Trudno jednak przegraną, która zakończyła zwycięską passę Hawks zrzucać na barki kanadyjskiego bramkarza. Ofensywa „Jastrzębi” wyglądała, jak swój cień, hokeiści ze stanu Illinois na bramkę Bishopa oddali zaledwie osiemnaście strzałów. Co więcej, większość z nich nawet nie zmusiła Amerykanina do wysiłku. Defensywa zespołu z „Wietrznego Miasta” nie potrafiła poradzić sobie z szybkimi i kreatywnymi napastnikami Bolts.
- Dziś nasi rywale byli lepszą drużyną na lodzie - mówił po meczu trener Blackhawks Quenneville. - Niewiele nam wychodziło, za mało krążków poleciało w stronę bramkarza. Mieliśmy kilka dobrych zmian, ale było ich zbyt mało.

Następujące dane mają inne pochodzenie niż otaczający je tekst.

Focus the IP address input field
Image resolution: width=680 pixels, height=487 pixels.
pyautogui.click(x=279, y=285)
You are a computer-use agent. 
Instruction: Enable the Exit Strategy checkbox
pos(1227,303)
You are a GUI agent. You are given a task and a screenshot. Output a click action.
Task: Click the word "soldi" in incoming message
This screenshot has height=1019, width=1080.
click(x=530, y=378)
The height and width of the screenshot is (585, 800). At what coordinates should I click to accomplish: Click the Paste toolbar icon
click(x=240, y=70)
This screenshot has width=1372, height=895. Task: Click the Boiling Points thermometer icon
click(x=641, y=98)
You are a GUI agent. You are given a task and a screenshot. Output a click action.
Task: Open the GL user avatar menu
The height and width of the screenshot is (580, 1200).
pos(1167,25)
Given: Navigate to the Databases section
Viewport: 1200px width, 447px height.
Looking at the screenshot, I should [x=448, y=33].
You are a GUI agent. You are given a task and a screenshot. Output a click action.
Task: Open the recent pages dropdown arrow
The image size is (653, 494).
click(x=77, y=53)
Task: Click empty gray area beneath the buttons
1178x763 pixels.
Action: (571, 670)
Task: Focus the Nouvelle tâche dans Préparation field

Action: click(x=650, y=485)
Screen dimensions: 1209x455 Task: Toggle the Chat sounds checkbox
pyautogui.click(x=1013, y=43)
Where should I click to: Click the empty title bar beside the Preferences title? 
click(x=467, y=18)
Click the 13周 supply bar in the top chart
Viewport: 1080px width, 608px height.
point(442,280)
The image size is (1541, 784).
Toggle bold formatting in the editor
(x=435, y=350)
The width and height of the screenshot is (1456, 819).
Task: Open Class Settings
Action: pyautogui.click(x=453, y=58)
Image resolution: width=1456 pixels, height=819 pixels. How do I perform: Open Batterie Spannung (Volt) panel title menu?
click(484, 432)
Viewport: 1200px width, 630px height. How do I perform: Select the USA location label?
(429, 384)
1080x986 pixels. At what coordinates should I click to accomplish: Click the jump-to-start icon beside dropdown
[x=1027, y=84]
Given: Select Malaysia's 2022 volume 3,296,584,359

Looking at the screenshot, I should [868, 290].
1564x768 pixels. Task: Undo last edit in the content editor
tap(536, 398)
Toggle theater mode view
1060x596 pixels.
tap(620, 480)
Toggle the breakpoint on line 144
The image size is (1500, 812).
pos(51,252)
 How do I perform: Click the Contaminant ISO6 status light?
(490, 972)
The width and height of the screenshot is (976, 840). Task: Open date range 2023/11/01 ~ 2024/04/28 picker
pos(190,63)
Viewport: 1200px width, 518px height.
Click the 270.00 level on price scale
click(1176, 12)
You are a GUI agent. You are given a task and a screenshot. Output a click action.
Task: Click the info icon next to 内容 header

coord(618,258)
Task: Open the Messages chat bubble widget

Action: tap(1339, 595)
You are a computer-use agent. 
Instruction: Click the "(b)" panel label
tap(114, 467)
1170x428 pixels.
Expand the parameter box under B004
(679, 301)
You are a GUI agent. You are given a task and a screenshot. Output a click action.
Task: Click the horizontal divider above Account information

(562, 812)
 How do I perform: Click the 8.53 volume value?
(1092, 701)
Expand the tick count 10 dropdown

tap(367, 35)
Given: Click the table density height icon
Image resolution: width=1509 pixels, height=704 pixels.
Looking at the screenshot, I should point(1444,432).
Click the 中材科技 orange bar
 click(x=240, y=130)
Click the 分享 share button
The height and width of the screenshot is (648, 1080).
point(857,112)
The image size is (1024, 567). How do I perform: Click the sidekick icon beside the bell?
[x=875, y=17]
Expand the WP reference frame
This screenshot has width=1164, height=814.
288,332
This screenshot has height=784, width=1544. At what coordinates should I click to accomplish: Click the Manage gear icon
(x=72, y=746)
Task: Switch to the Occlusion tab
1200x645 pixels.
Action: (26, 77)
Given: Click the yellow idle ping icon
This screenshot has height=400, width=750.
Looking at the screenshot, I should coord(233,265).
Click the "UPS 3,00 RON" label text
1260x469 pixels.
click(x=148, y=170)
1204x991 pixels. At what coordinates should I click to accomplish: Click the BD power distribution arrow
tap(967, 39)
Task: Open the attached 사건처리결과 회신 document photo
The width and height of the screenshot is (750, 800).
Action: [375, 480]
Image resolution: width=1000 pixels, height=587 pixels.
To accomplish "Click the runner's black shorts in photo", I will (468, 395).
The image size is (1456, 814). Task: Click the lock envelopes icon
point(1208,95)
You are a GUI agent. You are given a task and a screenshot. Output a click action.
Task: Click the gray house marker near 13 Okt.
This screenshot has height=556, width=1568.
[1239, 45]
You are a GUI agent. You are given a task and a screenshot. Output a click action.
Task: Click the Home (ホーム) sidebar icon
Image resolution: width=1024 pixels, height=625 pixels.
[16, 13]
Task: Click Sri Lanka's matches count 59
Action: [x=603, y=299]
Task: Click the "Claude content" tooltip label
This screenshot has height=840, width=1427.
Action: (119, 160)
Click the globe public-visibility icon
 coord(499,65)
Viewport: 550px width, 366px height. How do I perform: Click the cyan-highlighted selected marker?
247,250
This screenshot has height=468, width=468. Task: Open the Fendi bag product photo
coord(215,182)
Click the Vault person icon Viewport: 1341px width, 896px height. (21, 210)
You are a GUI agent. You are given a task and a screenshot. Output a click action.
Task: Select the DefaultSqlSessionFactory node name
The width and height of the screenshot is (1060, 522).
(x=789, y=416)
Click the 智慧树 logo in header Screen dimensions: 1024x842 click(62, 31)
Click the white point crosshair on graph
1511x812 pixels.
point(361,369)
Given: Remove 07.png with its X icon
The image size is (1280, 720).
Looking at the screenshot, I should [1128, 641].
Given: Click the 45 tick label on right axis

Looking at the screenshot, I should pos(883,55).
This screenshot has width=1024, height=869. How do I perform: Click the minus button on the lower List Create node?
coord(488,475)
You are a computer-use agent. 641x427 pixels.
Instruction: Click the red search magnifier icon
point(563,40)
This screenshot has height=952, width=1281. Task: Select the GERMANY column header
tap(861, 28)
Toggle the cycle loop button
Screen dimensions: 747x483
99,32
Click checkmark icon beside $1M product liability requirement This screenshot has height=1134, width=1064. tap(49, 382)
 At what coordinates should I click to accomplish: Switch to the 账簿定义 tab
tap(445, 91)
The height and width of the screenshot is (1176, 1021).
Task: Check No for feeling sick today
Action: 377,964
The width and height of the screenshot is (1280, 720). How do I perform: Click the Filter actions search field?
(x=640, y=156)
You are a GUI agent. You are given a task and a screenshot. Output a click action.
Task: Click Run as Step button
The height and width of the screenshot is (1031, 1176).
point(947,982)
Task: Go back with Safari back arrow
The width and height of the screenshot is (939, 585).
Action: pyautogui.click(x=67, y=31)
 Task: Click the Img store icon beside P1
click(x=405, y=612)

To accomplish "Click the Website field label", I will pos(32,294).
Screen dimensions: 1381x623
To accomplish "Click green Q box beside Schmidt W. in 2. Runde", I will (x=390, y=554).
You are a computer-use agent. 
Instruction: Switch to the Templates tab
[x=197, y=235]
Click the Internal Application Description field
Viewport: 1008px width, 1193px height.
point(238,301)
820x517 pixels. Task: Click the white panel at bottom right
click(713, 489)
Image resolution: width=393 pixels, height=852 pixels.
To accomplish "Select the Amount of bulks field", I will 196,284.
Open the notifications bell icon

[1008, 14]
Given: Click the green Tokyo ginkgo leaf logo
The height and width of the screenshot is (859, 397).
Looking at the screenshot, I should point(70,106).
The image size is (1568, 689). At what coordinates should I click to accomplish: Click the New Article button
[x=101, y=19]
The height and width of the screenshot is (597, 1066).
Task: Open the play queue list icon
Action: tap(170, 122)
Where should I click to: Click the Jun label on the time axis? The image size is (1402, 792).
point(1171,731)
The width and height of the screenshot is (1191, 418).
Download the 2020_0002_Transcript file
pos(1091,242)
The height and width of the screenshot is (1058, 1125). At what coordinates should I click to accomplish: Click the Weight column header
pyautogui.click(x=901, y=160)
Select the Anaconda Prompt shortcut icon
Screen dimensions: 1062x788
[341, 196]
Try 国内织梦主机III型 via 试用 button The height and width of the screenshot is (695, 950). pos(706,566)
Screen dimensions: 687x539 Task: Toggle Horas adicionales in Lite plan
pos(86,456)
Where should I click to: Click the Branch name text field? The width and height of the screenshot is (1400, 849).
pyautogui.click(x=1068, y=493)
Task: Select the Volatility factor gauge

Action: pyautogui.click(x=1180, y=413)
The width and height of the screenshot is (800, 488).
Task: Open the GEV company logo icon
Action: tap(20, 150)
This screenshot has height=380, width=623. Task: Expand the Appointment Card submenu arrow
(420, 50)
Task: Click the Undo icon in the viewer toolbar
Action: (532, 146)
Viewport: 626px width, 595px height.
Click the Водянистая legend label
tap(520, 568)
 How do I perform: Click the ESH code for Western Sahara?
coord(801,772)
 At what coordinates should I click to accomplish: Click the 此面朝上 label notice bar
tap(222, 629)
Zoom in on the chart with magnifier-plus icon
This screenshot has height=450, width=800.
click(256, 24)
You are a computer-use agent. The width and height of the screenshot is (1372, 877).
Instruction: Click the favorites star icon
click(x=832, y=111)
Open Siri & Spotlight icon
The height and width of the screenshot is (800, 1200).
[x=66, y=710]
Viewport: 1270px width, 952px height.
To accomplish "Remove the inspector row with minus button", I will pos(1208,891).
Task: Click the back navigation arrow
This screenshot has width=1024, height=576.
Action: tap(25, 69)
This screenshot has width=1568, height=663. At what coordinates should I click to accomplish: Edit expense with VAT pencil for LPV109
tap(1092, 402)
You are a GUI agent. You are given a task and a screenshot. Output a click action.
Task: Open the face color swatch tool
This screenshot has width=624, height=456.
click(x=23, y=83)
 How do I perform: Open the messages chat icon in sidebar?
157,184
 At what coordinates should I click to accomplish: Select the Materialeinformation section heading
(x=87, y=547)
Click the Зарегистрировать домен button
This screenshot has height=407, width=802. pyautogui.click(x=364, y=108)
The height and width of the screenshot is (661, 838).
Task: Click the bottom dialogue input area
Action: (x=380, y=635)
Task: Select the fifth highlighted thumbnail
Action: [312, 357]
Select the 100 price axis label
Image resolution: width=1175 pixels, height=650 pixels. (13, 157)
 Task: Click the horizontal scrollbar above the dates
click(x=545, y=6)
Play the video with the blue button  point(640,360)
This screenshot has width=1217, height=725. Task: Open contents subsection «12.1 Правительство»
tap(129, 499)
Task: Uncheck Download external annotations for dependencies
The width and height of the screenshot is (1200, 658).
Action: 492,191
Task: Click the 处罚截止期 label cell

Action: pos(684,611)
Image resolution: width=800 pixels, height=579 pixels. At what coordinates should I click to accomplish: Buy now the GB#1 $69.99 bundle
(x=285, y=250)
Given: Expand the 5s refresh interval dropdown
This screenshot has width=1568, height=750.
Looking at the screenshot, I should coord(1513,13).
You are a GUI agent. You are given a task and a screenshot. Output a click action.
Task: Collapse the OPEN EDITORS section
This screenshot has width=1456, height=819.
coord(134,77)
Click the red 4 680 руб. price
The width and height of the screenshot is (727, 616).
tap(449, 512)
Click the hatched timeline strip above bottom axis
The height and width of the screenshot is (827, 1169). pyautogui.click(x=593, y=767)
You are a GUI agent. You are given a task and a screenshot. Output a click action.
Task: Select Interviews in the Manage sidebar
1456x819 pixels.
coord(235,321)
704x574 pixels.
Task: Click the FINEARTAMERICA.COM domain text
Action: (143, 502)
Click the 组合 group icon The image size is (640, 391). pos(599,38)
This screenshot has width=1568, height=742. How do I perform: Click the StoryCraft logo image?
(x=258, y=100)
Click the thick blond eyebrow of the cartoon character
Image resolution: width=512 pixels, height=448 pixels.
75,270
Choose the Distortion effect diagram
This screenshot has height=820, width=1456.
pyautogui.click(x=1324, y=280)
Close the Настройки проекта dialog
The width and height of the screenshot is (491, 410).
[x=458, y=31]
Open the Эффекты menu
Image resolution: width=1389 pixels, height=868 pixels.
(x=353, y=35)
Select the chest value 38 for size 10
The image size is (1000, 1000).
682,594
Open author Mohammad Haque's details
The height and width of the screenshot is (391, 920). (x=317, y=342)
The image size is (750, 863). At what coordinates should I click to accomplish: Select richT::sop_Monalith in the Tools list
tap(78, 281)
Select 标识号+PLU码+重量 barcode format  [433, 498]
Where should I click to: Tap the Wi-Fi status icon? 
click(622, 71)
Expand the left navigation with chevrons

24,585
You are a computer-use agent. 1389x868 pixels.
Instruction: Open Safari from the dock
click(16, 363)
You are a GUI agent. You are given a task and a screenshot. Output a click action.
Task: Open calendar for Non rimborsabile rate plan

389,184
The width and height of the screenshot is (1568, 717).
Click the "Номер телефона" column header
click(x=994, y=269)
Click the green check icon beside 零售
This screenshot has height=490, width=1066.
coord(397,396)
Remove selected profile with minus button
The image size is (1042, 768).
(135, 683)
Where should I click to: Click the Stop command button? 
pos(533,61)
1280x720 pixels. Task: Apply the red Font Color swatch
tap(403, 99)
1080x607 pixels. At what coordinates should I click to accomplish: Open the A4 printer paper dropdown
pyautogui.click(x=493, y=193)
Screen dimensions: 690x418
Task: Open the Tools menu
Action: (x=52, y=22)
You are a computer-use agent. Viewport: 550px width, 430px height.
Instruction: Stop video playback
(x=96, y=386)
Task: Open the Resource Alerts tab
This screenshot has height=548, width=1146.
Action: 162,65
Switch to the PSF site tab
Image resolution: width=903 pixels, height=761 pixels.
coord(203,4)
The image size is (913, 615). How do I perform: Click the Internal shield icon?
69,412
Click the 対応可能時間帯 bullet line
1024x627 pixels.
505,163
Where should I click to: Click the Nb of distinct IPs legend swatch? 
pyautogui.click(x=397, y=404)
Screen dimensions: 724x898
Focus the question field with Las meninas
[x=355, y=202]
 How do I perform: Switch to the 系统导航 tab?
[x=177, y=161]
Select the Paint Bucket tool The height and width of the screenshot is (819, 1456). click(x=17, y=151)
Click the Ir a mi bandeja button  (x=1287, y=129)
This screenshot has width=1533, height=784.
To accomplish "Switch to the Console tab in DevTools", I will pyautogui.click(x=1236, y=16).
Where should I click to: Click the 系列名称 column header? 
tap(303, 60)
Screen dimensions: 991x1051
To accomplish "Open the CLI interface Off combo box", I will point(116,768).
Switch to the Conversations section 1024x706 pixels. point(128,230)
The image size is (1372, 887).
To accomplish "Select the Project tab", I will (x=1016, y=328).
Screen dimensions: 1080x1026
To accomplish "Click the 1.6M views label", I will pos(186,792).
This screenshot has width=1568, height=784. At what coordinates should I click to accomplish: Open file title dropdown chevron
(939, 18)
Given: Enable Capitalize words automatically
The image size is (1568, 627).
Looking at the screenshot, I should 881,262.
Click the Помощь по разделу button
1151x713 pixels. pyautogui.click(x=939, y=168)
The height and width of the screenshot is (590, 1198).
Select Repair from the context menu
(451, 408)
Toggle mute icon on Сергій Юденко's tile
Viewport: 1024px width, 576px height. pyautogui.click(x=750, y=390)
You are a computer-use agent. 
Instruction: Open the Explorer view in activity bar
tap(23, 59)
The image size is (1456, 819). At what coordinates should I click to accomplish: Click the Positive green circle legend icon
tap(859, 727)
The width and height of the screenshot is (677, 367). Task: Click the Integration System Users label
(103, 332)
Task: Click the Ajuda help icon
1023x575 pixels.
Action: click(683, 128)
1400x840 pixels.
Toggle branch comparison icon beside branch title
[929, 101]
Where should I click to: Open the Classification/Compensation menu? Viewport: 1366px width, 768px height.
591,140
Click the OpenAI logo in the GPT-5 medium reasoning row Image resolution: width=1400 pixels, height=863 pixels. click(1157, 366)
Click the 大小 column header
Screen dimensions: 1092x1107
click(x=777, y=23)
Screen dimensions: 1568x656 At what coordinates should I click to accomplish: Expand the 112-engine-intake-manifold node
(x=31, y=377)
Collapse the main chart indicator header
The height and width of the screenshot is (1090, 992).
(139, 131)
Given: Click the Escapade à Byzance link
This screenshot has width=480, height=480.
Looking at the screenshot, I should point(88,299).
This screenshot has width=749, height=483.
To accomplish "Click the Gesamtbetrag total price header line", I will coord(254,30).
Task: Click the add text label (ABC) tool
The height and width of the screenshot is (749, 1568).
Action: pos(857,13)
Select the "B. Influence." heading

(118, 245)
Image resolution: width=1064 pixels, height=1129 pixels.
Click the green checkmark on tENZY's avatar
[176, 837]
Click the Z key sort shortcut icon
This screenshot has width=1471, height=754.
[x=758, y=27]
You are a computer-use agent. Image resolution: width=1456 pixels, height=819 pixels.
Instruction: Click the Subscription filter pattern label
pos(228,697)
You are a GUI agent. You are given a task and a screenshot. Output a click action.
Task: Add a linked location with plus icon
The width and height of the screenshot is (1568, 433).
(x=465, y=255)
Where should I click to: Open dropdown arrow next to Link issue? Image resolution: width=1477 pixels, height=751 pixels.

Tampa Bay Lightning – Chicago Blackhawks 2:1 (1:1, 1:0, 0:0)
0:1 Anisimow – Kane 0:43
1:1 Stralman – Hedman, Filppula 7:14
2:1 Kucherov – Hedman, Killorn 36:39 (w przewadze)
Minuty kar: 6-8
Strzały na bramkę: 33-18
Widzów: 19,092
Daniel Sedin najlepszym strzelcem w historii Vancouver Canucks. Szwedzki napastnik dodał wczoraj do swojego konta dwa kolejne trafienia, a jego ekipa pokonała na wyjeździe Boston Bruins 4:2. Już pierwsza bramka dała mu tytuł, 35-latek wyprzedził w rankingu swojego rodaka - Markusa Näslunda. Bliźniacy Sedin od lat tworzą tak zwany „kręgosłup” drużyny z Kolumbii Brytyjskiej, wokół nich budowany był zespół, nigdy jednak nie sięgnęli po mistrzostwo. Najbliżej Pucharu byli w 2011 roku, wtedy po pełnej, siedmiomeczowej serii „Orki” uległy... właśnie „Niedźwiadkom”.
Fani Columbus Blue Jackets nie nacieszą się grą Siergieja Bobrowskiego. Rosyjski golkiper zaledwie kilka dni temu powrócił po miesięcznej przerwie spowodowanej kontuzją, wczoraj ponownie nabawił się urazu. 27-letni reprezentant Sbornej opuścił lodowisko w drugiej tercji, jego miejsce pomiędzy słupkami bramki gospodarzy zajął Joonas Korpisalo. Nie wpłynęło to na grę zespołu z Ohio, „Kurtki” przegrały z Calgary Flames 2:4. Kolejny świetny występ zaliczył Sam Bennett, 19-latek ustrzelił dwa gole.
Drugie czyste konto w tym sezonie odnotował minionej nocy Darcy Kuemper. 25-letni bramkarz Minnesoty Wild zatrzymał wszystkie 32 strzałów hokeistów Los Angeles Kings i poprowadził swój zespół do pierwszej od 9 stycznia wygranej. Podopieczni Mike’a Yeo w końcu znaleźli sposób na wykorzystanie przewagi liczebnej, w poprzednich jedenastu meczach nie ustrzelili choćby jednego gola, kiedy na lodzie przebywało więcej zawodników „Dzikich”.
Serię porażek przerwali także Dallas Stars. Teksańczycy pokonali przed własną publicznością Edmonton Oilers 3:2. Najgorzej wczorajszą przegraną wspominać będzie Matt Hendricks. Napastnik „Nafciarzy” ucierpiał podczas próby zablokowaniu strzału Alexa Goligoskiego. Potężny strzał defensora Stars uderzył prosto w krocze 34-letniego Amerykanina. Hendricks długo nie podnosił się z lodu, w końcu udał się do szatni.
Aż pięć bramek w ciągu niecałych jedenastu minut zaaplikowali Ottawie Senators podopieczni Johna Hynesa. Po czterech przepuszczonych golach lodowisko opuścił Craig Anderson, ale hokeiści New Jersey Devils znaleźli sposób i na jego zmiennika. Ekipa ze stolicy Kanady w kolejnych tercjach starała się odrabiać straty, ale ostatecznie uległa rywalom 3:6. Pierwsze trafienie w karierze zanotował Joseph Blandisi. 21-letni napastnik „Diabłów” do zapisania się w protokole meczowym potrzebował dziewięciu spotkań.